Fig. 3.

Reversions occur in the nsP3 macro domain of SINV DM during SINV replication. (A) The effect of mutations on plaque phenotype. P0 stocks of SINV WT and DM were produced in BHK21 cells, and the plaque phenotype observed (2 pictures on the left). 3 week-differentiated CSM14.1 (dCSM14.1) cells were infected with SINV WT or SINV DM, and viruses released into culture media were collected at 8 h post-infection. Plaque assay was performed in BHK21 cells to observe plaque phenotype (2 pictures on the right). (B) Analysis of plaque phenotype and reversions. Plaques from (A) were isolated, grown in BHK21 cells, and sequenced. (C)Assessment of reversions in SINV DM-infected CSM14.1 cells and the brains of CD-1 mice.

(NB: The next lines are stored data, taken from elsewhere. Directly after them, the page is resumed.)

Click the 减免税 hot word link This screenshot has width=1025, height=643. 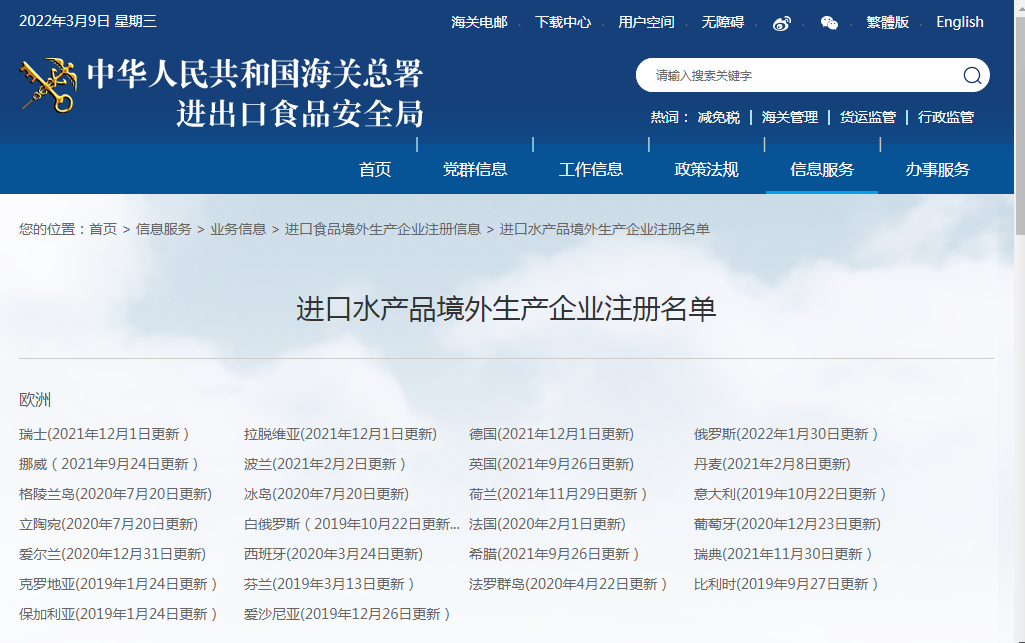720,117
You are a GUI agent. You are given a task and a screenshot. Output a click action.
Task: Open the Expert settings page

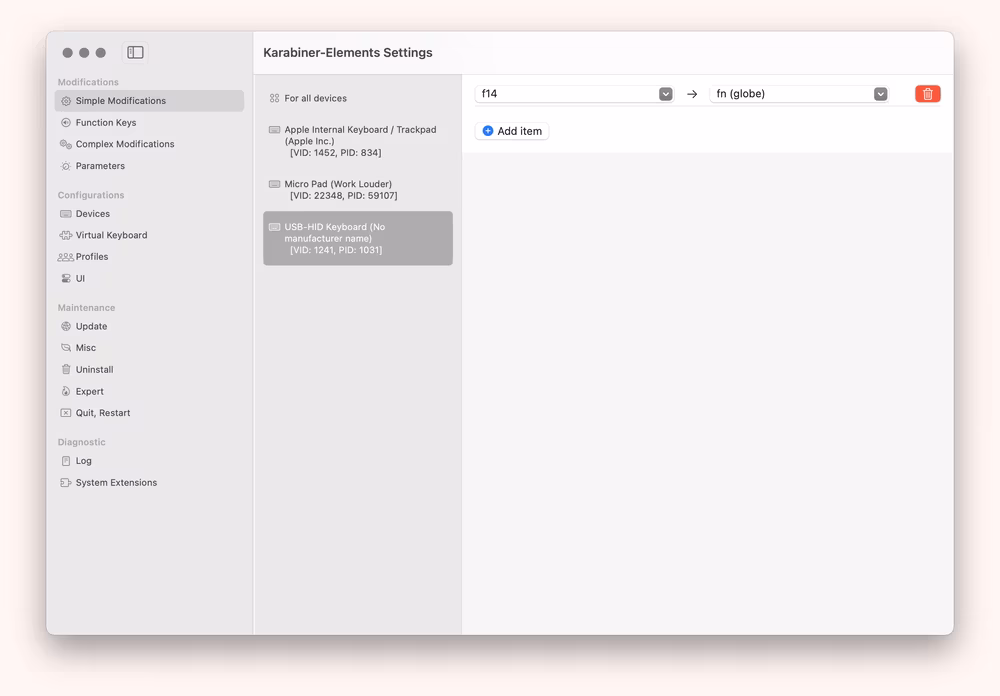(89, 392)
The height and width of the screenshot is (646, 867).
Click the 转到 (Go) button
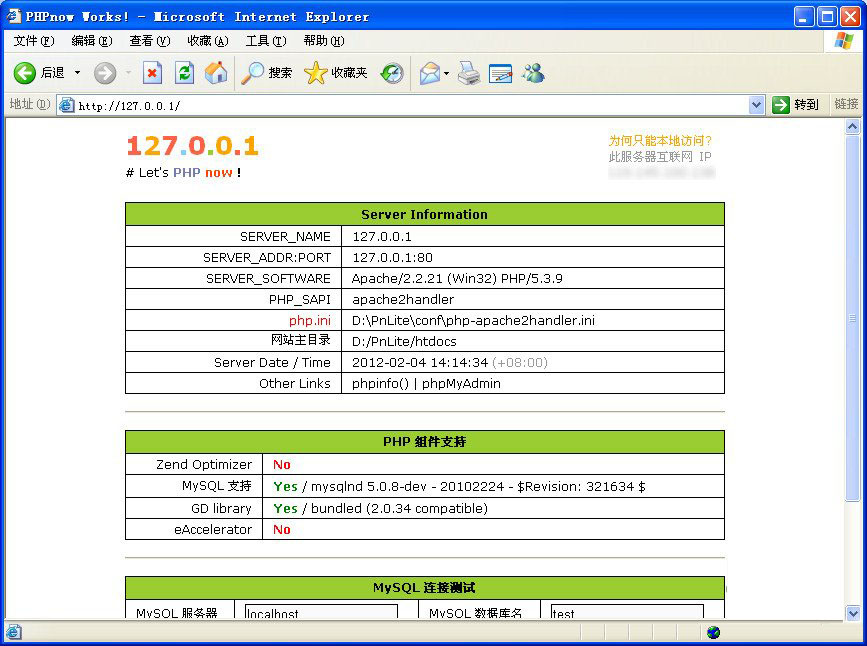pos(796,105)
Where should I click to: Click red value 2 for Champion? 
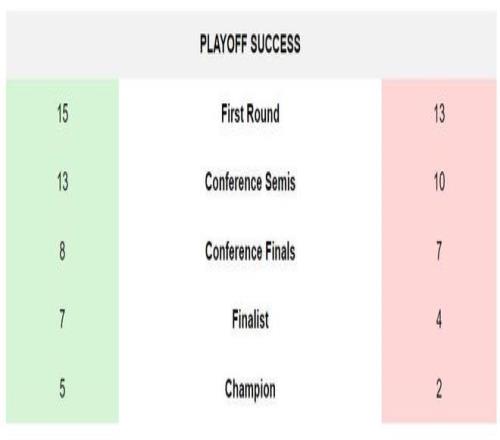(439, 389)
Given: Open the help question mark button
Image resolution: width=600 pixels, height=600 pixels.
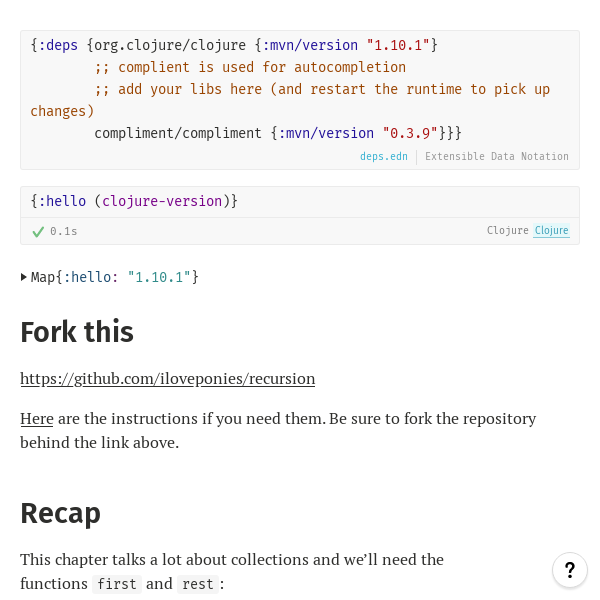Looking at the screenshot, I should tap(569, 570).
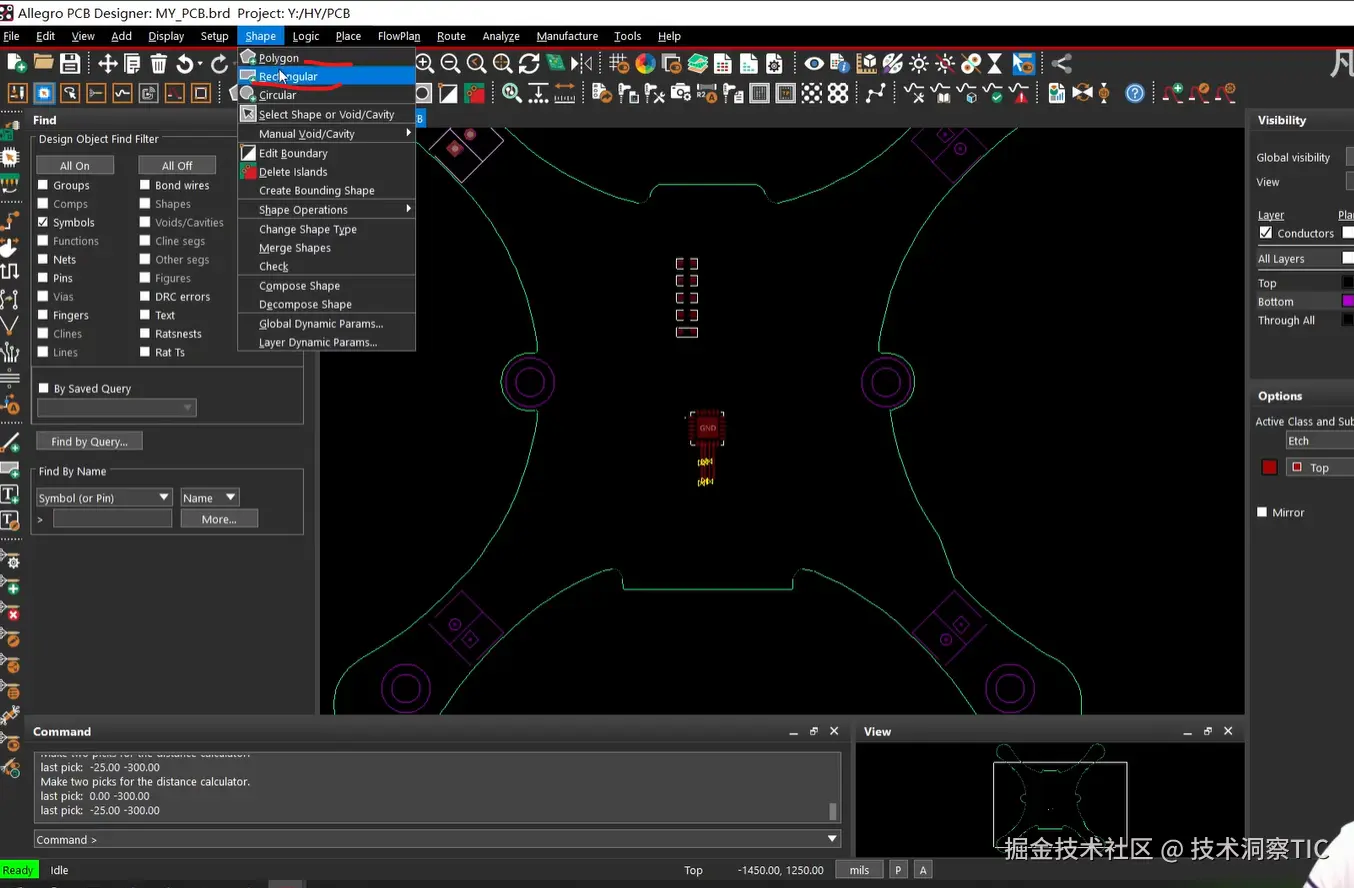This screenshot has height=888, width=1354.
Task: Click the red Etch color swatch
Action: [x=1269, y=467]
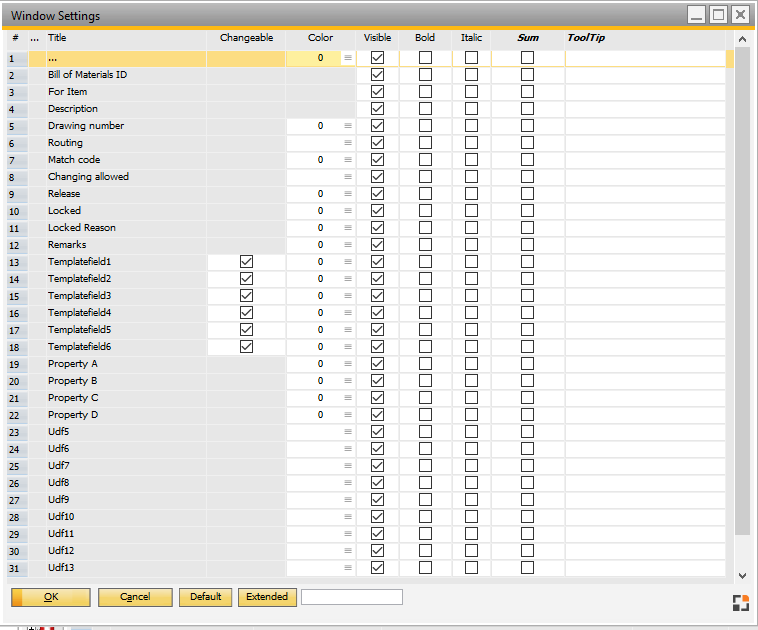Click color menu icon for Udf13 row
The height and width of the screenshot is (630, 758).
348,568
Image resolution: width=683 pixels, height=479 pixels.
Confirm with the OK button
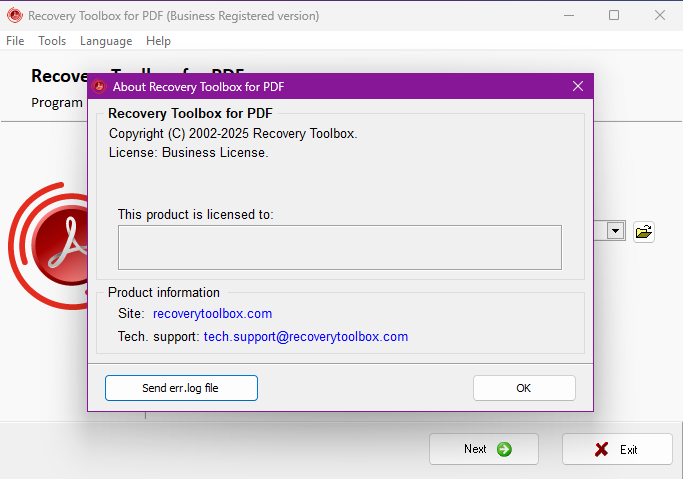pyautogui.click(x=524, y=388)
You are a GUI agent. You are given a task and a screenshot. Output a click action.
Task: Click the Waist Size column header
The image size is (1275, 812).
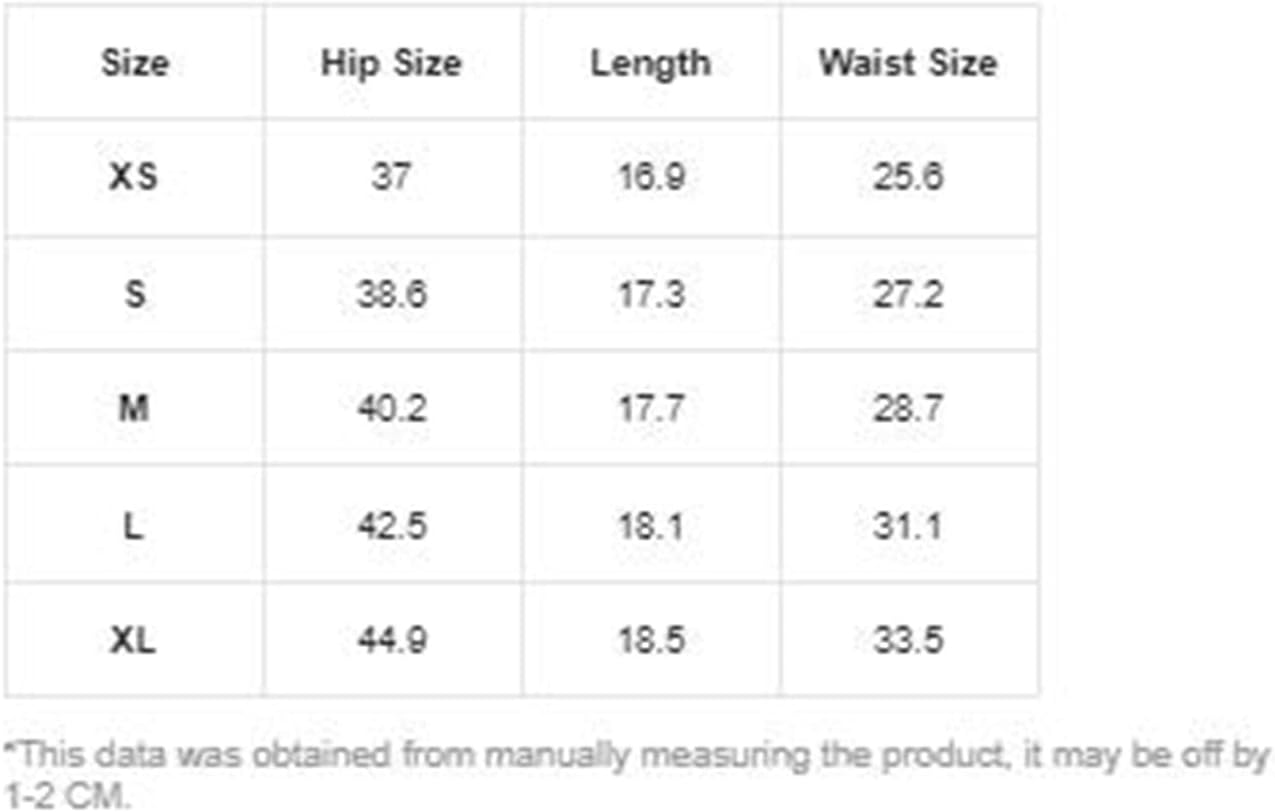click(908, 63)
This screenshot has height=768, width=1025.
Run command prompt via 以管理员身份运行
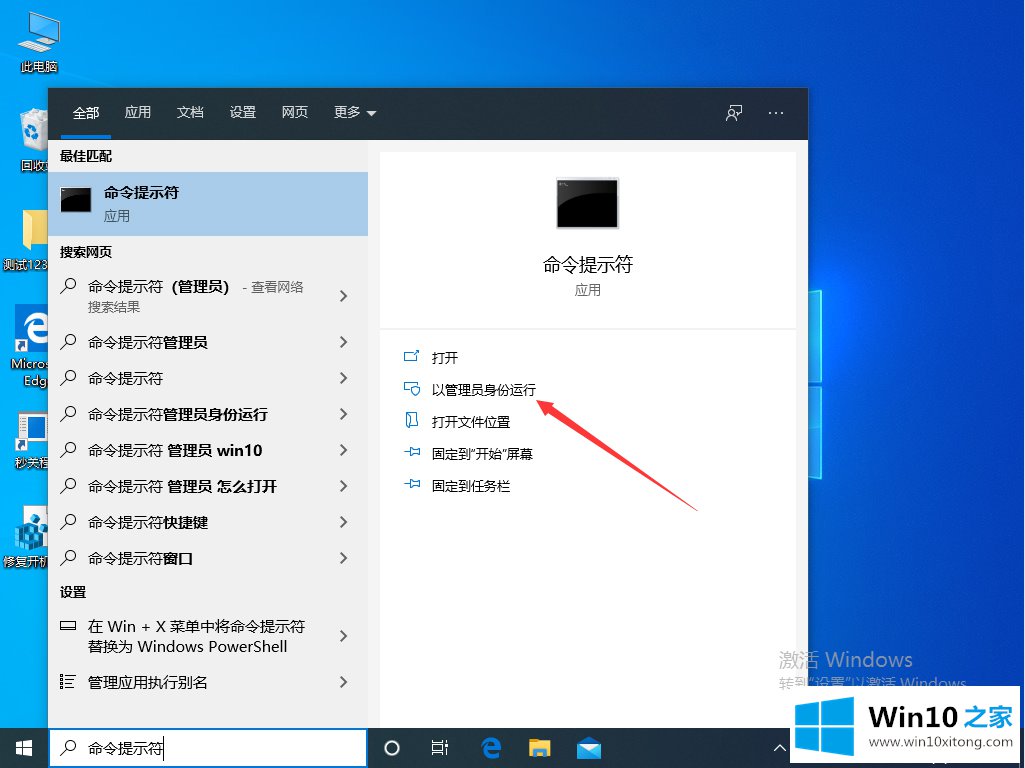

P0 stock of SINV DM produced in BHK cells (left), virus released from SINV DM-infected differentiated CSM14.1 cells at 48 h post-infection (middle), and virus collected from the brains of SINV DM-infected 5 day-old CD-1 mice at 1 day post-infection (right) were sequenced. Electropherogram at amino acids 10, 24, and 31 of nsP3 is shown. (D) Alignment of SINV nsP3 amino acids 30–33 with other macro domain containing proteins. SFV, Semliki Forest virus; MidV, Middleburg virus; VEEV, Venezuelan equine encephalomyelitis virus; HEV, hepatitis E virus; RubV, rubella virus; SARS-CoV, severe acute respiratory syndrome coronavirus; GI|3395780, histone macroH2A1.1 from Gallus gallus; GI|2225961, Mycobacterium tuberculosis; GI|1787283, Escherichia coli; GI| 2649040, Archaeoglobus fulgidus; GI|3873699, Caenorhabditis elegans; MSV225, Melanoplus sanguinipes entomopoxvirus. (E) Homology modeling of the SINV nsP3 macro domain using Af1521 (a macro domain protein from Archaeoglobus fulgidus) as a template. The predicted structure of the nsP3 macro domain (blue) and the published structure of Af1521 (green) are superimposed, and close view image of nsP3 amino acids 10, 24, and 31 is presented.